Pilates supports weight loss as part of a comprehensive fitness plan, but it’s not primarily a calorie-burning workout. A 30-minute mat Pilates session burns approximately 150–250 calories. Where Pilates excels for weight loss is building lean muscle (which raises your resting metabolic rate), improving body composition, and creating the functional strength needed for more intense workouts. For optimal weight loss, combine Pilates with cardio and a calorie deficit.
How often should you do Pilates at home?
Beginners should start with 3 sessions per week to allow recovery and avoid overworking the core. After 4–6 weeks, you can increase to 4–5 sessions. Joseph Pilates famously recommended practicing 4 times per week, saying you’ll see results in 10 sessions, feel a difference in 20, and have a new body in 30. Unlike high-impact exercise, Pilates can safely be done daily since it’s low-impact and emphasizes controlled movement.
Is Pilates better than yoga for core strength?
For pure core strength, yes. Pilates was specifically designed around core activation—every exercise engages the “powerhouse” (deep abdominals, pelvic floor, and lower back). Yoga builds core strength as a secondary benefit of balance poses and transitions. If your primary goal is a stronger core, Pilates is more efficient. If you want flexibility, stress relief, and spiritual practice alongside moderate core work, yoga is the better choice. Many people benefit from both.
What is the best online Pilates program for beginners?
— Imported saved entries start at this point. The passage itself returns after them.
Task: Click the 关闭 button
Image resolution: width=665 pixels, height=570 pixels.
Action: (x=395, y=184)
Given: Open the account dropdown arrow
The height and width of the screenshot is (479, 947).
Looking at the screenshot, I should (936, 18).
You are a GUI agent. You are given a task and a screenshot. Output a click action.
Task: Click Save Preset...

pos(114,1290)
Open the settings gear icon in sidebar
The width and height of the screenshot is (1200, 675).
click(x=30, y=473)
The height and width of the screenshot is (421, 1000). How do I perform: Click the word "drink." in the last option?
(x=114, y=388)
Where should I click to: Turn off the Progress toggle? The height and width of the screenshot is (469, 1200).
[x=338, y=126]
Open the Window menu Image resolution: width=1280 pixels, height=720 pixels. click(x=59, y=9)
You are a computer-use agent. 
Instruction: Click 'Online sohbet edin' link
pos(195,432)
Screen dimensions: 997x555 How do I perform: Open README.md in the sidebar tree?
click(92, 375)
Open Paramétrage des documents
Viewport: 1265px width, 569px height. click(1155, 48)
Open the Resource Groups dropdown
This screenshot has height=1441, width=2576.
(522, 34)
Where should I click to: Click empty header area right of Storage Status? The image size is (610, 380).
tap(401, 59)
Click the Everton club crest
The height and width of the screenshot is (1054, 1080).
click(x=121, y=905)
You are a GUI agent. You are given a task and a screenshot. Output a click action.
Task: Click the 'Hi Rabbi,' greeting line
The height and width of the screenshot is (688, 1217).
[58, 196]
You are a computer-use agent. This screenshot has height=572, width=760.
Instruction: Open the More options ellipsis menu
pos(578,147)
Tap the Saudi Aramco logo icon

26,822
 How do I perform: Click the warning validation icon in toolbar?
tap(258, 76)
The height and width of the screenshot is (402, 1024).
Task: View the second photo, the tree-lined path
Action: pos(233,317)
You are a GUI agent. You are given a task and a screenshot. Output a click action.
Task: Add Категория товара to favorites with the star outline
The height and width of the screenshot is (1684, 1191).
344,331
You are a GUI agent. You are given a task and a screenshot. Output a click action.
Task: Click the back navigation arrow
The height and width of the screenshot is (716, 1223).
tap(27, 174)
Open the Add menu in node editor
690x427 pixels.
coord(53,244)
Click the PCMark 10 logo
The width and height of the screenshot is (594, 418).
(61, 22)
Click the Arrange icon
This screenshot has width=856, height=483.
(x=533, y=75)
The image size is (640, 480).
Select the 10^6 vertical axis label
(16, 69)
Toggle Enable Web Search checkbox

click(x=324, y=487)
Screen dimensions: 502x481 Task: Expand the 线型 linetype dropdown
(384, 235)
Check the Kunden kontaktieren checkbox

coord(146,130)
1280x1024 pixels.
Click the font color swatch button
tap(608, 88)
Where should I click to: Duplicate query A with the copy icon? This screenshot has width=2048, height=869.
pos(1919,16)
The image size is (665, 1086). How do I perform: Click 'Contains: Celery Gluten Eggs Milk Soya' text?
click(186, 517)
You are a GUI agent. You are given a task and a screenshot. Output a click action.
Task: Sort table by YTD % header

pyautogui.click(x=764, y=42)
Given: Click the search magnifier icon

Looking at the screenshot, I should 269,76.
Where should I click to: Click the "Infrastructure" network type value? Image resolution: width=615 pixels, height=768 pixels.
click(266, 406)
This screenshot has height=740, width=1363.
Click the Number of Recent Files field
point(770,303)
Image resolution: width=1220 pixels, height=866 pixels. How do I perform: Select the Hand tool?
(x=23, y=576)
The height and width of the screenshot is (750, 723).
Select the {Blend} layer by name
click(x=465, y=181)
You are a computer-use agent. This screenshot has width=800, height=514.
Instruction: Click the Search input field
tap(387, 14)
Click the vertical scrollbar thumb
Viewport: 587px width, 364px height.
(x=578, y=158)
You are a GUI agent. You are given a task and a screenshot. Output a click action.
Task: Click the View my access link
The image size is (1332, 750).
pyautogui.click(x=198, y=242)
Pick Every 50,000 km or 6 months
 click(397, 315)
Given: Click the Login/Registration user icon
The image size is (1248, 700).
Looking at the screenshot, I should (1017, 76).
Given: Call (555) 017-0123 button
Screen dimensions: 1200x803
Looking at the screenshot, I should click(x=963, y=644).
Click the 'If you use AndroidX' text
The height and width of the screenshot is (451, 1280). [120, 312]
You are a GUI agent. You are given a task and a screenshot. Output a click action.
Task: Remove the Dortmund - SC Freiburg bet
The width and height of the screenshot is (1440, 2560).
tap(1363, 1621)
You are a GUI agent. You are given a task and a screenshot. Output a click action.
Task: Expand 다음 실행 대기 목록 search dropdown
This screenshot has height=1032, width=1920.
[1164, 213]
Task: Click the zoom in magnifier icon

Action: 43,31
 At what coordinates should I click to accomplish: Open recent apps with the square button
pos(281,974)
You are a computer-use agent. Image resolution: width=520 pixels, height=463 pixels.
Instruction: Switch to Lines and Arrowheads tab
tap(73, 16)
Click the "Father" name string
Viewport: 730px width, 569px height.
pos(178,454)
The best online Pilates programs for beginners combine certified instruction with progressive programming. Daily Burn offers structured Pilates programs with detailed form cues and modifications for every fitness level. Other quality options include the Pilates sections within Apple Fitness+ and dedicated apps like Pilatesology. The key is choosing a program with a certified instructor (look for PMA, BASI, or Stott credentials) who provides clear verbal and visual form guidance—proper form is critical in Pilates to avoid neck and lower back strain.